Both UNESCO and UPU expressed interest in collaborating on a policy brief to highlight the updated role of post offices and libraries in inclusive digital transformation. Such a document could raise awareness among national policymakers and help prioritise funding for public access institutions.
How can national governments and public sector actors be better equipped with the skills and competencies needed to support the digital transformation of public access institutions?
Xianhong identified a gap in national government capacity to understand and prioritise the role of public access institutions in digital transformation. Building this capacity — including through competency frameworks — is seen as essential to ensuring that public access features prominently in national digital agendas.
What does a comprehensive research and action agenda for public access through multifunctional anchor institutions look like for the third WSIS decade (2026–2035)?
With the next WSIS review approximately nine and a half years away, there is an opportunity to shape a meaningful agenda now.
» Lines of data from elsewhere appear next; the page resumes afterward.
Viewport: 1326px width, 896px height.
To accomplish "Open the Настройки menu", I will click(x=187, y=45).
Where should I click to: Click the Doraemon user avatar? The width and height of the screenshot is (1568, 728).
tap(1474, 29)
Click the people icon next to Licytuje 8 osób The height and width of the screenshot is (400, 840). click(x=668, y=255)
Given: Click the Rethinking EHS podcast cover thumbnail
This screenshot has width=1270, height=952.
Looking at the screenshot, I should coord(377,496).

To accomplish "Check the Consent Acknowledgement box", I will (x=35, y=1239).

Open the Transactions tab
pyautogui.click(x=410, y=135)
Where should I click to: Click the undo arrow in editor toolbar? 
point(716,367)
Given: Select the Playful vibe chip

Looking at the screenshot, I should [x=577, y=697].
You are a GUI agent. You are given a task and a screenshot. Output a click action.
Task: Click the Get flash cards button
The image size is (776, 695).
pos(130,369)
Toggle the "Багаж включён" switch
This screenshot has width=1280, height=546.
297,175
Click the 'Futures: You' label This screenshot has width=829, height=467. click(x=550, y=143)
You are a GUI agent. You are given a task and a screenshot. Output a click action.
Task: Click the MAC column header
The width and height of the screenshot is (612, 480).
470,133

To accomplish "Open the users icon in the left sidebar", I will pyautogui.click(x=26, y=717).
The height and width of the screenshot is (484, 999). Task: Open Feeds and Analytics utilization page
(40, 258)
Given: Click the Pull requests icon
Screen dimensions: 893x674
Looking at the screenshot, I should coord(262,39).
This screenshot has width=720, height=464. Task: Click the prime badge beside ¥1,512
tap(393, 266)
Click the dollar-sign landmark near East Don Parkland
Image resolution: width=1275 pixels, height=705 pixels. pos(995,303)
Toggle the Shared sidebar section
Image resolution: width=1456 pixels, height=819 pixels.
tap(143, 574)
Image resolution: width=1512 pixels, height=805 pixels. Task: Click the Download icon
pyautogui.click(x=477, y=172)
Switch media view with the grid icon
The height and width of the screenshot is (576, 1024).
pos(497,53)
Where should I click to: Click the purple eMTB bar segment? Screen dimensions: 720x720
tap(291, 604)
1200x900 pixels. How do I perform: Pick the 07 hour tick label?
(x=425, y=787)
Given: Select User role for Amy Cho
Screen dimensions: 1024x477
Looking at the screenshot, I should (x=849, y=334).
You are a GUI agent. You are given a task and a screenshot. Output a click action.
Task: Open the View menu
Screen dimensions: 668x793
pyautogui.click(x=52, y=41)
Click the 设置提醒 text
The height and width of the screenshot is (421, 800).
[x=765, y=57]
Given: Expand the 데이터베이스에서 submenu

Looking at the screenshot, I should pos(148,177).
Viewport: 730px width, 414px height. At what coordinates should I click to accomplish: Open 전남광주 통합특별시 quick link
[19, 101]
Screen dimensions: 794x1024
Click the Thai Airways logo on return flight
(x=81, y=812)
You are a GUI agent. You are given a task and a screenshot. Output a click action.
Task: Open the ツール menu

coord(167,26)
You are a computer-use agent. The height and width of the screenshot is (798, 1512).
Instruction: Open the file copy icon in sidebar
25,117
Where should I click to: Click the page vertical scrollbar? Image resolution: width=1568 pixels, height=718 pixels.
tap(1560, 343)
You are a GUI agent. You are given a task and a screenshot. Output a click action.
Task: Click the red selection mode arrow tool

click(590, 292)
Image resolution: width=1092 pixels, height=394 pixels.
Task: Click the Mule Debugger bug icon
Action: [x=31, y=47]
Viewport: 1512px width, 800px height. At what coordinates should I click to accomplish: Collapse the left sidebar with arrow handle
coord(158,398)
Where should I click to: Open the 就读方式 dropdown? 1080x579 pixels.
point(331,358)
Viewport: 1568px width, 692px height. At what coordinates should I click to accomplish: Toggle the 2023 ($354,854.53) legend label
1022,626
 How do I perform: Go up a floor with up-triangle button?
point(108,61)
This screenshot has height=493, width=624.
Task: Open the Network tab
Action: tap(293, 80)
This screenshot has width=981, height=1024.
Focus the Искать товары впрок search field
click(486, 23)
Defining the right research questions and action priorities early in the decade would allow the international community to demonstrate tangible progress by the next review.
To what extent do USFs that explicitly state they will fund OPEX actually follow through in practice, and how can this gap between policy commitment and actual expenditure be addressed?
Kevin noted that while many USF legal and policy documents state they will fund operational expenses, evidence of this actually occurring in practice is scarce. Investigating this gap and identifying mechanisms to close it is important for ensuring the long-term viability of funded projects.
How should the renovation of deteriorated public access infrastructure (post offices, libraries) be financed and managed, and who bears responsibility when building ownership is split between different levels of government?
Several examples highlighted that existing infrastructure is often in poor condition and requires renovation before it can be effectively used for digital inclusion. Clarifying financial responsibility and ownership arrangements is a prerequisite for scaling up investment in anchor institutions.
Does greater fiscal decentralisation to local authorities improve the sustainability and coordination of public access digital inclusion programmes?
Stephen suggested, as an untested hypothesis, that governments which decentralise more funding to local authorities may be better placed to coordinate sustainable public access programmes. This proposition requires empirical testing across different governance contexts.